Este pacto de país se tendría que traducir planes, programas y recursos materiales y humanos para abordar no solo la política forestal e integrarla en el territorio —esa es apenas la punta del iceberg— sino reorganizar la ordenación del territorio, desarrollar la multifuncionalidad de los montes, volver a fijar población en el rural con lo que implica de políticas estructurales, recuperar tierras de cultivo y fortalecer una agricultura y silvicultura ecológica con su valor añadido, de la que seguimos estando a la cola a nivel estatal y europeo, y una ganadería extensiva.
Nuestro paisaje rural tradicional no era otra cosa que el resultado de siglos de una cultura de alianzas entre el medio y las personas. Y todo ello debemos plantearlo adaptado al nuevo escenario climático. Nadie dijo que fuera ni rápido ni fácil. Y por supuesto y para finalizar, la educación ambiental es fundamental, como afirman todas las instituciones que, simultáneamente, destinan una parte ínfima de sus multimillonarios presupuestos a eso que consideran fundamental.

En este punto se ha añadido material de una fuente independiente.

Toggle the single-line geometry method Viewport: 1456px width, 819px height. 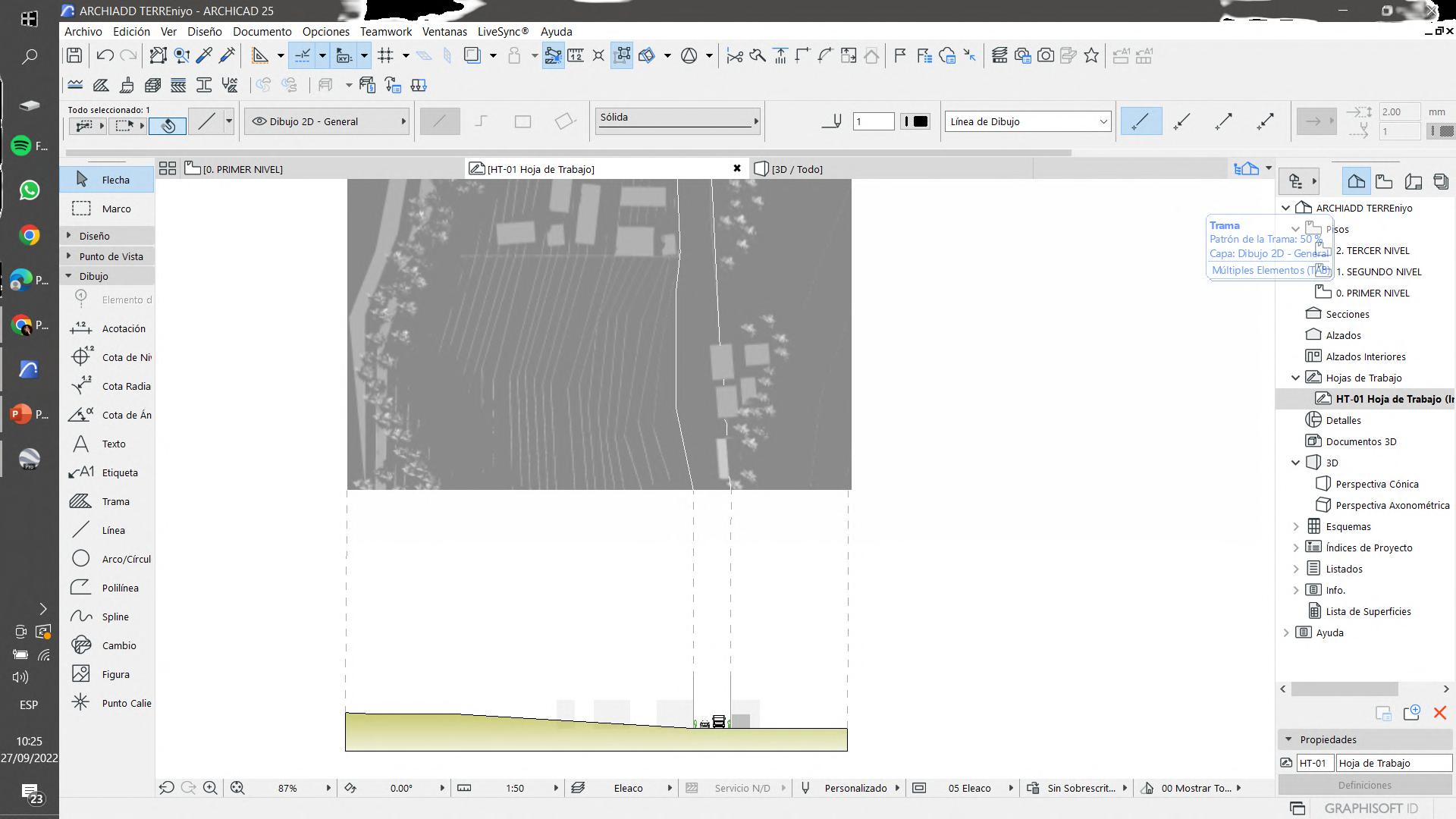[x=439, y=121]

Quizás crean que publicar durante semanas un anuncio a toda página diciendo “si ves fuego llama” es educación y concienciación ambiental. La educación y concienciación ambiental no es ir a dar una charla a los alumnos de quinto de primaria de los colegios del centro de la ciudad sobre lo terribles que son los incendios, que también. Nos equivocamos gravemente al considerarlos destinatarios clave. Tenemos que utilizar esos instrumentos sociales de educación y concienciación con los actores determinantes para solucionar el problema ahora, que es cuando lo sufrimos. Les aseguro que para solucionar hoy este problema poco pueden hacer los niños y niñas de quinto de primaria. Y esperar a que crezcan no es una opción. No tenemos más tiempo que perder.